Available data:

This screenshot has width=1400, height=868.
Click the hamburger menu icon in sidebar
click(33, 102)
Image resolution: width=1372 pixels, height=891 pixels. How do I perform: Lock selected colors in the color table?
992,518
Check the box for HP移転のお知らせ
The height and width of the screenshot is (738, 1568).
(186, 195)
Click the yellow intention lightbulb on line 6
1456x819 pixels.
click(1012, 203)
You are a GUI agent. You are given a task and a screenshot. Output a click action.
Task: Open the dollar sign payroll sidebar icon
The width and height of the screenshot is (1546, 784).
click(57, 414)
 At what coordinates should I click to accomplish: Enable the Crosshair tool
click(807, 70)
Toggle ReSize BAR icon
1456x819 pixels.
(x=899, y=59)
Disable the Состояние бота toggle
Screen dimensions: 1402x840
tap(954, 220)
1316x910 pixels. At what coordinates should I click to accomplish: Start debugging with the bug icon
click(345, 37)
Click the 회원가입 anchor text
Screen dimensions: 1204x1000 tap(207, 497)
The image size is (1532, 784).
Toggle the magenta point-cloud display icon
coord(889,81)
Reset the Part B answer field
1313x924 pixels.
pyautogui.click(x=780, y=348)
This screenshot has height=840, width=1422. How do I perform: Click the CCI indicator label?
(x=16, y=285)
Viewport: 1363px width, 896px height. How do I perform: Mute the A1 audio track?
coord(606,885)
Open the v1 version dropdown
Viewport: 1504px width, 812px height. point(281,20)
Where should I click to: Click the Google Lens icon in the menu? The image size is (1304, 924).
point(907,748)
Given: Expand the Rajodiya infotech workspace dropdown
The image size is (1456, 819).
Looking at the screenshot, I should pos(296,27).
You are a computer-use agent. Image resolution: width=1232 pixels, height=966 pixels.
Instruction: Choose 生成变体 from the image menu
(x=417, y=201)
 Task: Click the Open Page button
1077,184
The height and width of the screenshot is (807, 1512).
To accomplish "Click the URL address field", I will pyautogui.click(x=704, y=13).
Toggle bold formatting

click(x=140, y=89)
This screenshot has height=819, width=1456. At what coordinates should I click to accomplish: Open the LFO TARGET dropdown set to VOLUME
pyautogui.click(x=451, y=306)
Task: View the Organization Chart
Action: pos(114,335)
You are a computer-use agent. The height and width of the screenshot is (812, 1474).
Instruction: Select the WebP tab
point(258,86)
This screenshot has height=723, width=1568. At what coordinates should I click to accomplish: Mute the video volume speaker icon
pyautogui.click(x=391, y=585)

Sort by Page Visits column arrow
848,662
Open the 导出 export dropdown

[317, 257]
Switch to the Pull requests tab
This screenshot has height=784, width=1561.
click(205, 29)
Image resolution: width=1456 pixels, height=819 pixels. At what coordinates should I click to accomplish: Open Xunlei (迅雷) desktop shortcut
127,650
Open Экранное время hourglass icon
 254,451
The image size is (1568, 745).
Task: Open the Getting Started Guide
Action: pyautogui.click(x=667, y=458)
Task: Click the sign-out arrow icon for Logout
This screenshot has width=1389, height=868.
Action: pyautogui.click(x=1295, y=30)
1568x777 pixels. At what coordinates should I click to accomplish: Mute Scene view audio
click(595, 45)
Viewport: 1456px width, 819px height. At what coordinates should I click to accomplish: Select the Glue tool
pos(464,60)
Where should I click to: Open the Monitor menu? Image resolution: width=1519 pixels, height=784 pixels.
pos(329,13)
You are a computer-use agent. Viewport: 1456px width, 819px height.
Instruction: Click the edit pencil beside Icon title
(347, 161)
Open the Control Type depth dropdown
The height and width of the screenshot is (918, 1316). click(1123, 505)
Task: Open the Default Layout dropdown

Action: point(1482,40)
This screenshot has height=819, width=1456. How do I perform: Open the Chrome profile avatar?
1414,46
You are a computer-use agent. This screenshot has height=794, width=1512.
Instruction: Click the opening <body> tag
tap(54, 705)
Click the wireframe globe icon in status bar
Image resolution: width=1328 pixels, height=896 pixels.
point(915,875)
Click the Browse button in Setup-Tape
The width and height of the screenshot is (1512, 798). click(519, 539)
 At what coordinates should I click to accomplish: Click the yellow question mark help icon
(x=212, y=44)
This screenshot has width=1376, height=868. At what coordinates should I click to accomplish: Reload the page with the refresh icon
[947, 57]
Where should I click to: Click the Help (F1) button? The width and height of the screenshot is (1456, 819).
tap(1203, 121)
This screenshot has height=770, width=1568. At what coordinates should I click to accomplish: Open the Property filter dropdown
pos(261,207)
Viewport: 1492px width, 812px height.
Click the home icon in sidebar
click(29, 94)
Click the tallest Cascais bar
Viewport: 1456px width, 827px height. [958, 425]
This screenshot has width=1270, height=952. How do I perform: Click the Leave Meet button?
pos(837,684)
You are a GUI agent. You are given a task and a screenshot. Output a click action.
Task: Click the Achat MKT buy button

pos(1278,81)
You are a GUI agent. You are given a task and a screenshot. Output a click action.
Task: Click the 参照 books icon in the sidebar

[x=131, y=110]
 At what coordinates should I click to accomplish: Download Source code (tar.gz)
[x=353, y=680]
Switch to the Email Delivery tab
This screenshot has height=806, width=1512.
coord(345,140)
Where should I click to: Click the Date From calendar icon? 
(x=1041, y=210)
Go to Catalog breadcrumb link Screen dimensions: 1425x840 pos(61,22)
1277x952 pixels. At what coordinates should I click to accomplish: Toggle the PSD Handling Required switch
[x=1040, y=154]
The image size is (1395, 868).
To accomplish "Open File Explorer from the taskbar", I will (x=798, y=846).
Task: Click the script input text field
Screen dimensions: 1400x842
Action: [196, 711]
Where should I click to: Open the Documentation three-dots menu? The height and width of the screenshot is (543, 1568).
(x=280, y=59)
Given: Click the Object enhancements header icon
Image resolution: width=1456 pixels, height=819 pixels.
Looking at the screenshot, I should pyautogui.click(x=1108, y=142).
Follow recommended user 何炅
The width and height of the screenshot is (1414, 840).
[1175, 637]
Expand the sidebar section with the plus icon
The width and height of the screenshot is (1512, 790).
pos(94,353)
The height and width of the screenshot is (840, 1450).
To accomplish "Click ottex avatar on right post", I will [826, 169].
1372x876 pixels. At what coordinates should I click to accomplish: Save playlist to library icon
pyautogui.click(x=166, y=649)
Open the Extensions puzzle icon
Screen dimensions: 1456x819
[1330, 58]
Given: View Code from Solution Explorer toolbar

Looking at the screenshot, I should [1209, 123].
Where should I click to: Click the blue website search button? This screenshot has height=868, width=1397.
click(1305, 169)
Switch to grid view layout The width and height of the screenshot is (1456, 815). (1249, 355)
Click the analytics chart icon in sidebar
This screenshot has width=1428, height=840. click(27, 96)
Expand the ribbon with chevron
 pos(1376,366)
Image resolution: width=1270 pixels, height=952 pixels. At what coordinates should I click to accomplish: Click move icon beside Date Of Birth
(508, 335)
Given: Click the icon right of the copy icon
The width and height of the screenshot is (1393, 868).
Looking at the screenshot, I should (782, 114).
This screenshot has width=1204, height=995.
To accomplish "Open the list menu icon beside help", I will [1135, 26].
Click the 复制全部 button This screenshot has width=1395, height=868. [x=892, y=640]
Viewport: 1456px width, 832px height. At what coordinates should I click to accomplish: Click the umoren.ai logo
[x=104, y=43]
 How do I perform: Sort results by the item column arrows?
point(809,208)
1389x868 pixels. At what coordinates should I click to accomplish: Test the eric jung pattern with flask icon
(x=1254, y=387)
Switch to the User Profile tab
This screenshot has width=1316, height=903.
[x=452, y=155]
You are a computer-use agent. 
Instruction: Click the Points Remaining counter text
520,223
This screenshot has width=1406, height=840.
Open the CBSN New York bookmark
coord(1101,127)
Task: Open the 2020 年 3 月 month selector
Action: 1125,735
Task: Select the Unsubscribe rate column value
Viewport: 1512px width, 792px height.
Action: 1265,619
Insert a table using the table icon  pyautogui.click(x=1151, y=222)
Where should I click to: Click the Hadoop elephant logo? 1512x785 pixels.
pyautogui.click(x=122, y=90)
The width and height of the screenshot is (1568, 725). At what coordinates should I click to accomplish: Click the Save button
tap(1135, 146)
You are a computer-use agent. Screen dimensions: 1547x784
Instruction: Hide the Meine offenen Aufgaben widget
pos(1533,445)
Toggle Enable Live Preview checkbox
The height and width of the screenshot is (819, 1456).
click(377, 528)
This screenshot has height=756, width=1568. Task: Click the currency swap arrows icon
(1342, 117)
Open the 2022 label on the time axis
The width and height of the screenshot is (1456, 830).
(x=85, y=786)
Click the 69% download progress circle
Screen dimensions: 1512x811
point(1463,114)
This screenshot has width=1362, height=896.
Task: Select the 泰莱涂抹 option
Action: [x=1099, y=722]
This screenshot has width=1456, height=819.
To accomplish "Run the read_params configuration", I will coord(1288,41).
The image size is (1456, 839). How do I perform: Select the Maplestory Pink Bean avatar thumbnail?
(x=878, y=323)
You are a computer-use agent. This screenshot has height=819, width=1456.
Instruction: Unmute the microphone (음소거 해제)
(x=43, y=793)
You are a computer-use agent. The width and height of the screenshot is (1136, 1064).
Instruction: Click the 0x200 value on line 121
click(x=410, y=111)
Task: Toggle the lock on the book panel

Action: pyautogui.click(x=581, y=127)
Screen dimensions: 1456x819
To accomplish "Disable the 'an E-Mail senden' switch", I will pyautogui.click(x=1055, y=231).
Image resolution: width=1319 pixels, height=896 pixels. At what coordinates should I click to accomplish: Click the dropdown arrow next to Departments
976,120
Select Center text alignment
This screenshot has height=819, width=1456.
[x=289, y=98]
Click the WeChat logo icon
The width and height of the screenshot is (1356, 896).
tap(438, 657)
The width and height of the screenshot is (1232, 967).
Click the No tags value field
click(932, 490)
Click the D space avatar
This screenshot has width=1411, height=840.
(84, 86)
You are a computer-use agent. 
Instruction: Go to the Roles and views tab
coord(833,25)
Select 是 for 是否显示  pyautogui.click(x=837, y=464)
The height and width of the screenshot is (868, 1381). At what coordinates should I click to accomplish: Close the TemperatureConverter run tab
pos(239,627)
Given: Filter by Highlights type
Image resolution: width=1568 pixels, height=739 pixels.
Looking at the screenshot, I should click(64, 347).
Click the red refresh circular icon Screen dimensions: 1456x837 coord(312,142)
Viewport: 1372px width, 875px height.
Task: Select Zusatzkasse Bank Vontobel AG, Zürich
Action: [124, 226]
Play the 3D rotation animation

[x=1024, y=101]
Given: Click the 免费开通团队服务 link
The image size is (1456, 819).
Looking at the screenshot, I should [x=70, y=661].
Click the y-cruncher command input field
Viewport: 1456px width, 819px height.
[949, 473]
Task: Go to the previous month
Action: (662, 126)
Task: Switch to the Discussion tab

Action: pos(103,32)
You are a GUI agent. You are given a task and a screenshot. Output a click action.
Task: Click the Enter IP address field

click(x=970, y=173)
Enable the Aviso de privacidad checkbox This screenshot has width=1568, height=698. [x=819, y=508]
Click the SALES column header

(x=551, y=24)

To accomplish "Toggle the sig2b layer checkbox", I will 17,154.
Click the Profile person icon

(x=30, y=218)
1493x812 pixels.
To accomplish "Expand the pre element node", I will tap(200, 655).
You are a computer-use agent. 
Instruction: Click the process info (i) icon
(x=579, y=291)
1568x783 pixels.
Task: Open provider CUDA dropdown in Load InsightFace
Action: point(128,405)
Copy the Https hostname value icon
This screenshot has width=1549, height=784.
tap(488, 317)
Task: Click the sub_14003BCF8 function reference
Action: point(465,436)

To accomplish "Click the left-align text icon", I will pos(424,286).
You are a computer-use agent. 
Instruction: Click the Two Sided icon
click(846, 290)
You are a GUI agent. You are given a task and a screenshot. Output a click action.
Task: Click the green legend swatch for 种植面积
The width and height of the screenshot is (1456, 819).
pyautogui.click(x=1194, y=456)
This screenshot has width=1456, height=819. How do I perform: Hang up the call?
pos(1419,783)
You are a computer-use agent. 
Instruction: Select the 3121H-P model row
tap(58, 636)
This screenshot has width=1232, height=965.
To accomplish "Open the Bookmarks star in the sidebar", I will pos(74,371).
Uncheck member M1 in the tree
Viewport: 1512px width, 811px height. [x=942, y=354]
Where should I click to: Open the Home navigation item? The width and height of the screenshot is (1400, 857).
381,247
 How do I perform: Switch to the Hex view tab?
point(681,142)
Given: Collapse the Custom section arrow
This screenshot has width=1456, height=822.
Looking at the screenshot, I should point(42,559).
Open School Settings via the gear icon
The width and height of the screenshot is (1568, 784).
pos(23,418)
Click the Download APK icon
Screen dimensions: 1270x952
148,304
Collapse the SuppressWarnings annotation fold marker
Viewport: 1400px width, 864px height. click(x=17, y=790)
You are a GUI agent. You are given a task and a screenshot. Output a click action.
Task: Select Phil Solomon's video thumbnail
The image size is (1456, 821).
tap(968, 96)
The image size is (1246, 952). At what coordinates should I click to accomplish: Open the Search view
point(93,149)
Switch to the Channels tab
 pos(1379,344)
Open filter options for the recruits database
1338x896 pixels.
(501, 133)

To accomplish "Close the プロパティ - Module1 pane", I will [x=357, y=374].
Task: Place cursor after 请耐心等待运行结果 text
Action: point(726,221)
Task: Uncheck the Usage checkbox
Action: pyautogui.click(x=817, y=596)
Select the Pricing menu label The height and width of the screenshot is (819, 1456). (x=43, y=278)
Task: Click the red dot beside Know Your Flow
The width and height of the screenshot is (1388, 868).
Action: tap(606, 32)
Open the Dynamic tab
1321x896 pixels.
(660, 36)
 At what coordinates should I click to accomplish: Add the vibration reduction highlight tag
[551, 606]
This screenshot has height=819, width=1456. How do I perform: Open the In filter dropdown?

Problem description:
Could you work out how many lines above contain the string "right"? Answer with the number only.

Written solution:
2